Look at it this way: if your goal is to win, the dumbest way to play tennis is against Roger Federer. The smartest way, by contrast, is to beat the crap out of a two-year-old who can’t hold a racket. In the investment business, the money doesn’t care how it is made. What is “fair” matters insofar as it is legal, ethical, and serves clients’ objectives responsibly. Making metaphorical 150km/h+ serves at two-year-olds is legal, ethical, and responsible, because both sides told everyone they are informed market participants acting under their own agency when they make trades over the stock exchange. Or as Jamie Dimon likes to say: “We’re all adults here.”
In life, most people only learn half the success equation: be really good at what you do. They think:
Your Skill = Your Success Chance.
Nope.
The other half is to ensure your competitors are not good at what they do. (Or that you don’t have any competitors at all!) So:
Your Skill — Opponent’s Skill = Your Success Chance
In sports, we divide competitors into weight classes and divisions and such, so rookies don’t get crushed by Olympians. In the market, not so. It is more like the poker table: we put all the sharks and the fish together in the same aquarium and say “ok good luck everyone” as if we are going to have a nice, clean, even match-up. Yeah, right.
Which is why, at the poker table and the stock market, it’s important to figure out who are the fish and who are the sharks. Because if you can’t figure it out, it means you are the fish.
Now that I’ve been doing this >10 years and have a bit of a track record behind me, it appears I have evolved away from fish and toward shark. However, that’s not an excuse to get competitively complacent! We have no intention of moving up in weight class!
Thus, one reason we avoid companies we don’t understand — and the reason we look for situations that seem to put the odds in our favor — is because we are trying not to get outplayed by the other sharks swimming around in the market. We want to have silly spin-offs like this one.
Spin-offs have a second interesting feature that throws out an immediate green/red flag: they need a new CEO,2 and a new compensation contract.
Incentives rule the world. So… put on your detective hat and look at where the executives go.
If not-so-great execs are going with the new company, maybe it’s a dud. Maybe they’re there because it’ll be a great “retirement home.” They’ll clip a fat paycheque and send the kids to private school while the business doesn’t really go anywhere. (I make jokes in my posts, but this one is not; you would not believe how common this is. Well, maybe some of you at sleepy, big companies know.) Other times, you might see the CEO of the large parent company go with the new spun-out entity even though they have a great track record at the larger parent and will make more money there. That should raise eyebrows!

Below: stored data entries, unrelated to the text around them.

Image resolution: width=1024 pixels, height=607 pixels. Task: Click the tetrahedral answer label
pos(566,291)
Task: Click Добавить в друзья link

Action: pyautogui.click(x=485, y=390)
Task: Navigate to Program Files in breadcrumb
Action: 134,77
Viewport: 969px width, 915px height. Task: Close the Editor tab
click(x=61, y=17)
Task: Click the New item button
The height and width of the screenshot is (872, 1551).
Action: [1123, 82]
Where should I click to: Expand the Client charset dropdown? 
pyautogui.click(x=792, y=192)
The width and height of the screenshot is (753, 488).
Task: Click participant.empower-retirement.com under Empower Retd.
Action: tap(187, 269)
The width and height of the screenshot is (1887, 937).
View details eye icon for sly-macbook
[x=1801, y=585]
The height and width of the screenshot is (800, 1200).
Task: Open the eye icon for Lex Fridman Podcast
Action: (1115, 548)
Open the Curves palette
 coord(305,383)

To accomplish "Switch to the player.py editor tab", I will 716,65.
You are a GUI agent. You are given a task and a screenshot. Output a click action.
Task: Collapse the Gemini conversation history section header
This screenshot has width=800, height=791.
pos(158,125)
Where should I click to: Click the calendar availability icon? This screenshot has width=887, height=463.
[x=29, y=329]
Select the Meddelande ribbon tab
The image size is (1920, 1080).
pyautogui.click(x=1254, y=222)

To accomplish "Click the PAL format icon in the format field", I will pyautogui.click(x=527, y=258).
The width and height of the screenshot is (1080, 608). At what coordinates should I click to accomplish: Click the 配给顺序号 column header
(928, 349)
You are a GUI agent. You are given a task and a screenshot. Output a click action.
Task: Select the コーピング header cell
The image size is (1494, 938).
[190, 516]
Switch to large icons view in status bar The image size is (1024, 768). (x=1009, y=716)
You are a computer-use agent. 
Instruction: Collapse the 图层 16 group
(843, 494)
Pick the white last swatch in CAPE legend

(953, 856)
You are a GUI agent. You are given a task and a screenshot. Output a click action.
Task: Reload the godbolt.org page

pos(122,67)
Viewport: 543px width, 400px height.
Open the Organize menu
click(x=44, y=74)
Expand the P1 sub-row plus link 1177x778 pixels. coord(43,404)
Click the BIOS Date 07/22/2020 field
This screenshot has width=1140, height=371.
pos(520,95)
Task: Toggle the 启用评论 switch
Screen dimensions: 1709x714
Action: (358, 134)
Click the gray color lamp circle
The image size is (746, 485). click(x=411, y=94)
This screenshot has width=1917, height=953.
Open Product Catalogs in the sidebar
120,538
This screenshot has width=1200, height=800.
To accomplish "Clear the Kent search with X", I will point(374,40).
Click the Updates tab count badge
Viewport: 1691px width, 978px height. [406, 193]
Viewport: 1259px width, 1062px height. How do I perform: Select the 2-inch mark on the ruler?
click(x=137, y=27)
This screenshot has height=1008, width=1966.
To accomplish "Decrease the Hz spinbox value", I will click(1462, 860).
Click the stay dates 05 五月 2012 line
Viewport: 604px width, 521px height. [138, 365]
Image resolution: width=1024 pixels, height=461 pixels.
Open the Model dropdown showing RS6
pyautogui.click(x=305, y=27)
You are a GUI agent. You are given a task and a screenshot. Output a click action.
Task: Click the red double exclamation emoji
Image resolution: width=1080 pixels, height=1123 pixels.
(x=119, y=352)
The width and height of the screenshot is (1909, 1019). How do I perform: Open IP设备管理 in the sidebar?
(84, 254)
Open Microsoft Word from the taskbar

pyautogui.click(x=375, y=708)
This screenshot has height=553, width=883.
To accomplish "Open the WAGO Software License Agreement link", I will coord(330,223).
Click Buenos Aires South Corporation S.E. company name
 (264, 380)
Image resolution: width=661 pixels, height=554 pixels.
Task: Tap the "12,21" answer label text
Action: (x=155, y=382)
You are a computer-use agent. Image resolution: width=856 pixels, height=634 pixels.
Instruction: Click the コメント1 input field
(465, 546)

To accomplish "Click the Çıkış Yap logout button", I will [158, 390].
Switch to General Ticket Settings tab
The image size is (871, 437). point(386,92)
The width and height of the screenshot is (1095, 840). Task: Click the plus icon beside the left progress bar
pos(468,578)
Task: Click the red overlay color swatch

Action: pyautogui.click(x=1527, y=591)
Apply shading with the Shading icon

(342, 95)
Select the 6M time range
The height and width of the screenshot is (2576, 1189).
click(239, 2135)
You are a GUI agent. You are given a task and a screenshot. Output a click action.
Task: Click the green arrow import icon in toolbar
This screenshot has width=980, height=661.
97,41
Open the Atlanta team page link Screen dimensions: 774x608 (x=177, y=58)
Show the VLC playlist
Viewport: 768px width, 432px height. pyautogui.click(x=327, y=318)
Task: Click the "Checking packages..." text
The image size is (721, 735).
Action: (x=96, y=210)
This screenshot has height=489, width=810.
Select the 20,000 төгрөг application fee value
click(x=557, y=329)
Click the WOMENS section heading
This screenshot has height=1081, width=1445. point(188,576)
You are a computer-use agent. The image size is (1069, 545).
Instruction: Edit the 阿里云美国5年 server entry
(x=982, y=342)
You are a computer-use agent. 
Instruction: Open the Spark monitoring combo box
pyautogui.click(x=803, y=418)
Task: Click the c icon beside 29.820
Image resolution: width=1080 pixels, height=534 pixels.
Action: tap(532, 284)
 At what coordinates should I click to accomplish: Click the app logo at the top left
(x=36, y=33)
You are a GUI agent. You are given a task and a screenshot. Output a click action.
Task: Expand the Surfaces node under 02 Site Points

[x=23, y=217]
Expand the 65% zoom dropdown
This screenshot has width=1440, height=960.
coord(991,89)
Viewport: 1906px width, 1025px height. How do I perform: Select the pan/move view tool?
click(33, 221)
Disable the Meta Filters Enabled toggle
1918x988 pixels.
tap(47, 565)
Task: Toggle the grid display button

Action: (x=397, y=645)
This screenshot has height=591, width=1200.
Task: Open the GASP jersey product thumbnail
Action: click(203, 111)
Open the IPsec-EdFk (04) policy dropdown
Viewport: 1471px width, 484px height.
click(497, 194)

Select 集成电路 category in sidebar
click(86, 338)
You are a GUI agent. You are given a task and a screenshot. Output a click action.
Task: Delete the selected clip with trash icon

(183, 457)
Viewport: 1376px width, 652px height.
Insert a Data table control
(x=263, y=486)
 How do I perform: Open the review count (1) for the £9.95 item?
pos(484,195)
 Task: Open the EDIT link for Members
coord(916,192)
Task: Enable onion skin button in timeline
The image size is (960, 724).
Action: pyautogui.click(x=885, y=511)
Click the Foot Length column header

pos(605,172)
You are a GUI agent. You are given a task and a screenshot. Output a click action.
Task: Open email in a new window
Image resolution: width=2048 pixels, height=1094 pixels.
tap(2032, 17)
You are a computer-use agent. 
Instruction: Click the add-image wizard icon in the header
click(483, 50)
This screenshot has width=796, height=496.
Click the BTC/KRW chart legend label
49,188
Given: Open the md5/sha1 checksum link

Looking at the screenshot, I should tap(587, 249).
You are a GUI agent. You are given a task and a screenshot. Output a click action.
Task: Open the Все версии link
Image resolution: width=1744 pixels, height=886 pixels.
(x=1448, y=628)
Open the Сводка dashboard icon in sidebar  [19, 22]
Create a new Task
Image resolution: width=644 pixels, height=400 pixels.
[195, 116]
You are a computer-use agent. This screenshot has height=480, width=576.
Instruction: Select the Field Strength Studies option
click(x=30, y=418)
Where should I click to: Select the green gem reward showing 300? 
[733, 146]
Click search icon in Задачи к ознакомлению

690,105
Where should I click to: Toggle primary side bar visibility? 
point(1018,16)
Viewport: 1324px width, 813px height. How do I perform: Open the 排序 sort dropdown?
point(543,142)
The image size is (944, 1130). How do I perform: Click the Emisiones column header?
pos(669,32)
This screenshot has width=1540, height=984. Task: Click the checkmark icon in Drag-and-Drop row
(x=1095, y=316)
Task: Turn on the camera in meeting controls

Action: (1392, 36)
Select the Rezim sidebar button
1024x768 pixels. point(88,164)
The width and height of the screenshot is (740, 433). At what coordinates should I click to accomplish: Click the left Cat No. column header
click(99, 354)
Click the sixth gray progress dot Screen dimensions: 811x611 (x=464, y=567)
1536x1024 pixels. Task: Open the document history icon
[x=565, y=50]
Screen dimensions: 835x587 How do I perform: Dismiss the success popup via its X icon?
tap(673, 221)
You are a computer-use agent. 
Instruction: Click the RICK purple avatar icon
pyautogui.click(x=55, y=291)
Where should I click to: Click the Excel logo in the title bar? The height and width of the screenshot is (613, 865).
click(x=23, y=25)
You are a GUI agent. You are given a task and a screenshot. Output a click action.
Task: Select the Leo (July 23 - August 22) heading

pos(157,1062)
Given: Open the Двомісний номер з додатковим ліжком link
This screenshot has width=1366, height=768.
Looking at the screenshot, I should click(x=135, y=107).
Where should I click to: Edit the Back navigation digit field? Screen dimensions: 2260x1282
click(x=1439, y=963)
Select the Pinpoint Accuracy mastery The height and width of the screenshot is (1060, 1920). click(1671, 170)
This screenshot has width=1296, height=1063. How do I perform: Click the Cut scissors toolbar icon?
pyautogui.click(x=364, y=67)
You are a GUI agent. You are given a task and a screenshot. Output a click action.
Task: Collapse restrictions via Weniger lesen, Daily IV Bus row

Why’s such a high-performing executive hanging their hat on the future of some no-name subsidiary when they’ve already got it made?
Something similar happened with Fortrea.
Before the spin-off, a really good industry CEO, Tom Pike, got recruited by Labcorp to run what would soon be called Fortrea. He brought a bunch of former colleagues with him. All he got was an up-front equity grant. He doesn’t get other bonuses for at least 3 years. He’s basically an operating shareholder. His upside/downside risks are the same as ours.
I did a little digging. More interesting, Pike had been semi-retired, and had a great operating record at the company he retired from: Quintiles (now part of IQVIA). There, he raised operating margins. Quintiles won industry accolades. Growth was strong. Etc.
Eyebrows raised!
Now not only did the numbers look compelling, the qualitative set-up looked great, too: we’ve got forced sellers in a business with crappy and deteriorating fundamentals, but a new CEO who kicks butt! Ok, drop everything! No time for Brookfield quarterly earnings reports! No time for drinks at the bar! No time for Tinder! We have research to do!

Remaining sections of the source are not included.